• Your goal
Starting from the line in which "E-mail (43, 1454)" appears, output every line down to the last line of the data below, exactly and without anything more.

Pixel coordinate grounding data
______________________________
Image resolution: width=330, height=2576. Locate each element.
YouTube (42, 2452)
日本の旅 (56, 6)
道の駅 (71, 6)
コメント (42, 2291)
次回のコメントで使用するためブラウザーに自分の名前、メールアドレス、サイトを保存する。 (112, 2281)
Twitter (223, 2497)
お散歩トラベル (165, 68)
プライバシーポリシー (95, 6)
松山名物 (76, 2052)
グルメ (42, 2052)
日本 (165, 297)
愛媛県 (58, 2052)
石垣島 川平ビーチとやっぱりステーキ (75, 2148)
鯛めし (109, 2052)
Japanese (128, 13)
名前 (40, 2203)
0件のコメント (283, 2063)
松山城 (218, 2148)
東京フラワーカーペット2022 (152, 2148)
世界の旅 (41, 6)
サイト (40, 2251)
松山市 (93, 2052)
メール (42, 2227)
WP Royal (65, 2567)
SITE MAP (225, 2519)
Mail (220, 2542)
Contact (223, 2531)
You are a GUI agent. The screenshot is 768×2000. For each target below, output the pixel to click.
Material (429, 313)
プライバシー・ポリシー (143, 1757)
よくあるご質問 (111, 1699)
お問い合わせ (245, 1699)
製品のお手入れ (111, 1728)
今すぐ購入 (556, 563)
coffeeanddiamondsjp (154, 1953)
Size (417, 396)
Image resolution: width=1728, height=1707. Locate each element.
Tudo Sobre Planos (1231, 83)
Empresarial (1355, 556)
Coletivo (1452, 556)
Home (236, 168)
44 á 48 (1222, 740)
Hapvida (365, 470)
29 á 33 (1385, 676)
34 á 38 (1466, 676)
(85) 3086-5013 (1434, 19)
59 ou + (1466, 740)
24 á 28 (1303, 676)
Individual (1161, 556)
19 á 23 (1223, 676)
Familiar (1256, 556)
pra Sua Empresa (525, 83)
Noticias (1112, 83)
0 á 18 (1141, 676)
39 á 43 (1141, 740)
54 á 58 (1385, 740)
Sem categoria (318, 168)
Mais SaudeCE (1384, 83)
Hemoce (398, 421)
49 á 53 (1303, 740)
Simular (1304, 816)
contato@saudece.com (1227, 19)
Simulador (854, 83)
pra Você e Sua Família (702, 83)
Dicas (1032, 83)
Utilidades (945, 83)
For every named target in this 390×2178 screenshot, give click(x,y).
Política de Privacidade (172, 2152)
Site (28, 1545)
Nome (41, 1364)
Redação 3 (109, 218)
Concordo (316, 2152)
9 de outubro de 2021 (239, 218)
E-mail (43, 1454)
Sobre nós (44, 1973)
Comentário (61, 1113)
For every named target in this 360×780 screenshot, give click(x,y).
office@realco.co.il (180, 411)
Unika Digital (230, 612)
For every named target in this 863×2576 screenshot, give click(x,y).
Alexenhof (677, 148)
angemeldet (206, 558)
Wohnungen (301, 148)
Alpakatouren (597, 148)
______________________________
• Result
E-mail (43, 1454)
Sobre nós (44, 1973)
Comentário (61, 1113)
For every named target in this 360×780 screenshot, give click(x,y).
office@realco.co.il (180, 411)
Unika Digital (230, 612)
For every named target in this 863×2576 screenshot, give click(x,y).
Alexenhof (677, 148)
angemeldet (206, 558)
Wohnungen (301, 148)
Alpakatouren (597, 148)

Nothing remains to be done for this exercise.